Background: Extracts of Hypericum perforatum have demonstrated in randomized trials (RCTs) to be effective in mild to moderate depressive episodes. However, as their use in daily practice may differ from that in RCTs we have conducted a study to achieve a better estimate of the range and frequency of adverse drug reactions (ADR) and the efficacy.

Patients And Methods: In an observational study in Germany, adult outpatients with depressive syndrome were treated with an extract of St. John's Wort. Study duration was 12 weeks, with control visits every 4 weeks. Besides anamnestic data, the variables assessed were: evolution of ICD-10 derived symptom score, Global Clinical Impression scale (GCI), and tolerability.

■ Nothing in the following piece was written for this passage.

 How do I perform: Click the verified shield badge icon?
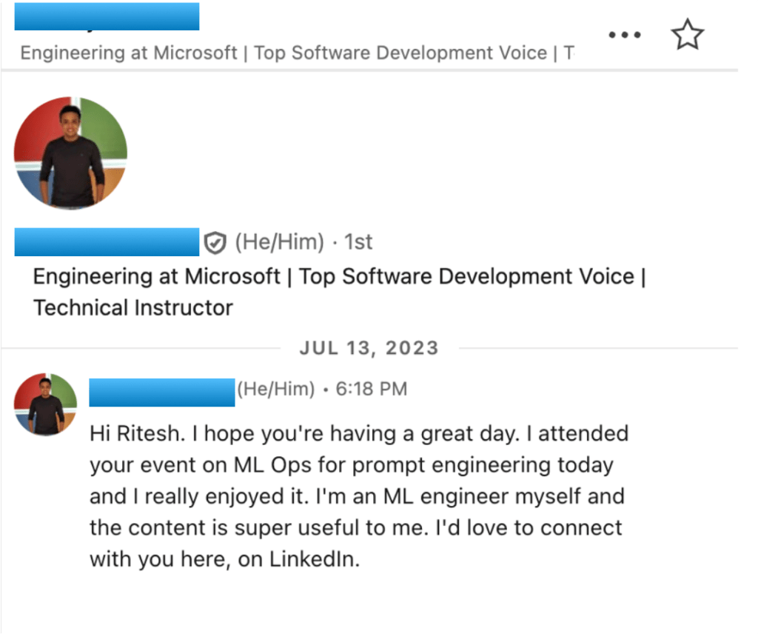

Results: 1,778 patients from 304 centers participated in the study (mean duration of disorder 7.3 +/- 18.9 months), and 1,541 patients completed it. At the last control visit the ICD-10 sum score had dropped by 63.1% and the proportion of patients described as 'normal to mildly ill' (GCI-s) had increased from 21.6% at admission to 72.4%. Regarding the GCI-i, 77% of the patients had improved 'very much' or 'much' at the last visit. This was consistent with their self-assessment (76%). Lower age and shorter duration of the disorder were associated with significantly better outcomes. The incidence of ADRs was 3.54% and had been decreasing continuously from the first control visit onwards; serious ADRs did not occur.

Conclusions: The herbal drug was well tolerated, and no new or serious ADR were identified. In view of the limitations inherent to the study design, it can be concluded that extracts of St. John's Wort are effective as an antidepressant in the management of depression in daily practice.